> [WHAT YOU NEED TO DO]
Gather every line of the items below that contains the word "Focus", and copy each such line in full.

--- START OF SUPPLIED MATERIAL ---

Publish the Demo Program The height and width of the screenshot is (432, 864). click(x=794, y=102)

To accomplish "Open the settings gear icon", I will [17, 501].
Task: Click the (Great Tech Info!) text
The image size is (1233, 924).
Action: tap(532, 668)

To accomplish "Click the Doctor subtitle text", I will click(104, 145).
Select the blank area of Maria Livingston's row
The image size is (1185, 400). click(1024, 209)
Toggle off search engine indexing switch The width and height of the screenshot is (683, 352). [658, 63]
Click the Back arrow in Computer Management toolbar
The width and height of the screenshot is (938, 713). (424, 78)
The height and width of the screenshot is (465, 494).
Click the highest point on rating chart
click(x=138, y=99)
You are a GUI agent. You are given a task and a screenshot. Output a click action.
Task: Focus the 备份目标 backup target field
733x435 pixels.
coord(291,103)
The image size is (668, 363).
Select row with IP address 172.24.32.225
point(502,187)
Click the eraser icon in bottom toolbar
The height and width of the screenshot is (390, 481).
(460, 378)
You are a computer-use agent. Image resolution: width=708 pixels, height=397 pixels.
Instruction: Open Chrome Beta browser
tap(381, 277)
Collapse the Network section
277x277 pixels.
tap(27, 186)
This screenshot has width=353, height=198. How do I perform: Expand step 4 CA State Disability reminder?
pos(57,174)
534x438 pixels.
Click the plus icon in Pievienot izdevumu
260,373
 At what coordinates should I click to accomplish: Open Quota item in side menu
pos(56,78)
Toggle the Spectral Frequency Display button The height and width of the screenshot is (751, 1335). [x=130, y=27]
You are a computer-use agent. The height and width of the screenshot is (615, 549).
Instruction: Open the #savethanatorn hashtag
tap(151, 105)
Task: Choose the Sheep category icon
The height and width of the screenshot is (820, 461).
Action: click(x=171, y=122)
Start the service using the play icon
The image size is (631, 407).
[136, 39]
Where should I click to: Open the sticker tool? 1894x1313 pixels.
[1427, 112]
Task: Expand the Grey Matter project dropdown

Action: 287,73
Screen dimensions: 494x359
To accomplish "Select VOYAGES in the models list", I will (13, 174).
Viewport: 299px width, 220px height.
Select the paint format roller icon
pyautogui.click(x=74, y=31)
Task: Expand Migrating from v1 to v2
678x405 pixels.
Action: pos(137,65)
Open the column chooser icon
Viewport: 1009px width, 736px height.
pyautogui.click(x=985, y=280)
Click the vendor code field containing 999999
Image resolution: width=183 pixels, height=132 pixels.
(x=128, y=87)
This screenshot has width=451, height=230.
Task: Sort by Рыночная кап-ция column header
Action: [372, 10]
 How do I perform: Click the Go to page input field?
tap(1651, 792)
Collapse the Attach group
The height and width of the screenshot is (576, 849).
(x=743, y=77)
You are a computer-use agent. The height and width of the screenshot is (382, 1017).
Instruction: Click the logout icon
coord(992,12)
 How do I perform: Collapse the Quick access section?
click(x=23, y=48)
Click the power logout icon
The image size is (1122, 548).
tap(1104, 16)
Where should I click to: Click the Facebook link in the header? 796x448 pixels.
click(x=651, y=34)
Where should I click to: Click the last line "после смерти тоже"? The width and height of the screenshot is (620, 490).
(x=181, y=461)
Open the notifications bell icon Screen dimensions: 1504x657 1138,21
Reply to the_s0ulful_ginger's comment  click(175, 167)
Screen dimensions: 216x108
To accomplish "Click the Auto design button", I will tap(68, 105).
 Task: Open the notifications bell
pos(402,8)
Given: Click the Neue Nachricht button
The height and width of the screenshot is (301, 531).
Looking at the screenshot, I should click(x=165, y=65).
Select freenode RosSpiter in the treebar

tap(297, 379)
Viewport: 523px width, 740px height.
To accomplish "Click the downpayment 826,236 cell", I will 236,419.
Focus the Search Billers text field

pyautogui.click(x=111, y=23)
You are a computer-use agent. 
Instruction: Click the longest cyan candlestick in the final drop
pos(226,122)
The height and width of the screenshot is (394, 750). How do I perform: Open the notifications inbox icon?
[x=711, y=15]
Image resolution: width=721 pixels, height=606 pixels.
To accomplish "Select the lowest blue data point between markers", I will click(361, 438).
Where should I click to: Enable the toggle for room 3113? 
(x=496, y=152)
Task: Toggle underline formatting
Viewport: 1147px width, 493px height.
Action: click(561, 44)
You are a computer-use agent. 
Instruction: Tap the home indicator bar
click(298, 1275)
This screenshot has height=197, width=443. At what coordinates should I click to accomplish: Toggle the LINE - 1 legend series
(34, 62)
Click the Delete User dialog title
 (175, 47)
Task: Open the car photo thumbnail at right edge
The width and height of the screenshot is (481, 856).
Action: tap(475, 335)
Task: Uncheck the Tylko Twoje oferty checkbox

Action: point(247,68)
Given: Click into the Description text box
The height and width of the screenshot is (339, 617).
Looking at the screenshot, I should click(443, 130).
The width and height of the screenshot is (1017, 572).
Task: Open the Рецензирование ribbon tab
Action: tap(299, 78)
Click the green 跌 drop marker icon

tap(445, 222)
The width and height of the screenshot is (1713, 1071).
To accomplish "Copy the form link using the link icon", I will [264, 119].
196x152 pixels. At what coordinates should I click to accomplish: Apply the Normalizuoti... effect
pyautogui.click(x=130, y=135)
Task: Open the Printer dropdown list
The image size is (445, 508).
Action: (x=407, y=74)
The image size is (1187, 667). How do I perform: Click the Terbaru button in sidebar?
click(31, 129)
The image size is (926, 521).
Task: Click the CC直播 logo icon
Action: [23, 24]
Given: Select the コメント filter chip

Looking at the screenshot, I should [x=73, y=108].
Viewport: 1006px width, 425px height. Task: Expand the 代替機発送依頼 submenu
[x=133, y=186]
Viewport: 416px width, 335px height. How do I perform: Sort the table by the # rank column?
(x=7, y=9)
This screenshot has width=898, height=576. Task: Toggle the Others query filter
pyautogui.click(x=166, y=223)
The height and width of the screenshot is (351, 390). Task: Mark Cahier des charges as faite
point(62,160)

--- END OF SUPPLIED MATERIAL ---

> [EXERCISE RESPONSE]
Task: Focus the 备份目标 backup target field
Focus the Search Billers text field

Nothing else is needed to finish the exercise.